Tiny Main Floor Powder Room Reveal! {Before & After}

Woo hoo!! The main floor bathroom is finally finished and I’m excited to share some of the lessons I learned renovating this tiny space. If you want to catch up, check out our first vlog post and the the more recent progress update post as well (where I go into detail about our choice for the flooring).

And if you want to just watch the reveal, check out the vlog I did …but you can still totally read the full post haha!

If you’re still here reading this post, let’s start at the beginning, when the bathroom essentially looked like this: 

This space is tiny AF. Like it was tiled with black ceramic 12×12 tiles and it’s not even 4.5 tiles wide in any given direction. Not only that, but the vanity unit in the bathroom took up more than half the floor space. When the toilet (original to the house… don’t even get me started on the wooden toilet seat!) started to leak very very badly and wasn’t holding up to any of the expensive repairs we did – we knew we had to just start fresh in this space. Plus, we are facing the dreaded potty training soon and I know I’m gonna want a main floor bathroom for that!

I had high hopes y’all. With an infant and gumption, I was convinced we could do this no problemo. Then I caved and called a contractor. I mean 22.5 square feet – how hard could that be to demo, repair, prep, tile, set, replumb, install, paint, and finish? Answer? $5,000 plus materials hard. 

Sooooooo not in our budget the year I was on mat leave and the year I decided to start my own business. As any financially conscious people would do, we just closed the door. We closed the door and let the powder room sit in shambles for a year while we figured out how to DIY it for a quarter of the cost. (We have three bathrooms in our house, so it wasn’t that big a deal).

Eventually, we decided we needed to spend money on the following:

  • A professional plumber to move the pipes to accommodate a smaller vanity
  • A low flow toilet with a seat that didn’t risk leaving you with butt splinters
  • A nice faucet
  • decent lighting

What we didn’t want to spend on?

  • Expensive fancy flooring
  • Wall treatments
  • Accessories

The first step was to get the old toilet and vanity unit out the curb and call the plumber to move the pipes (you can see all this in my first vlog). Once that was done, we got to patching the walls, repainting them a bright white and the ceiling an accent in navy blue (SICO’s Singin’ the Blues, which is the same blue as in my foyer). We installed a new, two-bulb vanity light fixture that is miles better than the old fluted frosted glass one. Just having clear glass reflecting in such a small space is a bonus. 

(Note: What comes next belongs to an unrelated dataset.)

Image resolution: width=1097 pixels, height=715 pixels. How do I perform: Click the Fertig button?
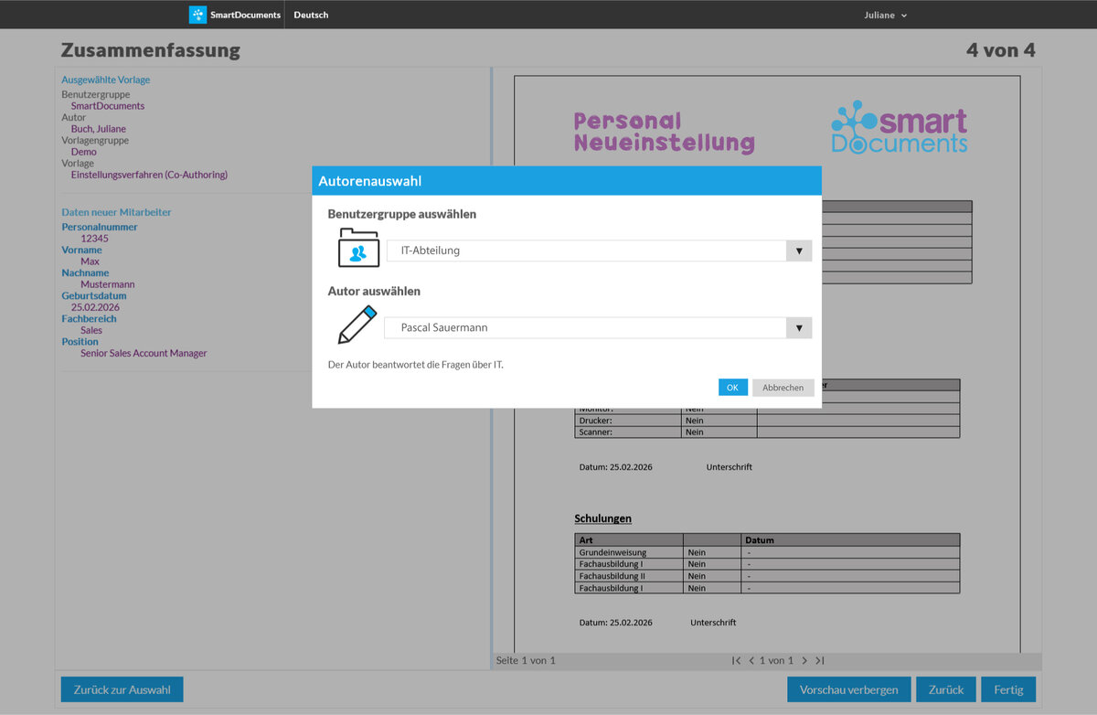1007,689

The flooring was an issue because, sadly, the black tiles did not continue beneath the old vanity. We had two choices – rip it all up, replace all the subfloor and retile (which would have taken us at least a week) or to patch the hole where the old vanity was and find a product to go right over top of it all. Edge option two. We used peel and stick tile (you can read more about it here) and it was much easier than literally retiling and it achieved the basic look we were going for. 

As far as the vanity, it is the second smallest unit Ikea sells. It’s only 16 inches wide, which makes the bathroom feel much more spacious! The old unit was almost 24 inches wide…so the space savings is significant.

The final steps were to install a new baseboard heater and baseboards, fix up the light switches and hang the mirror and art work! That’s it! 

A year of waiting and about three weeks of on again off again work and I’m beyond thrilled to have our main floor bathroom back in working order again. In the end, this entire renovation cost us about $1200 – a far cry from the $5,000 quote we got! 

I’m going to add this to our ‘feather in the ol’ cap’ projects. It’s small and might seem unfancy to some – but this was a big win for us. And I love it.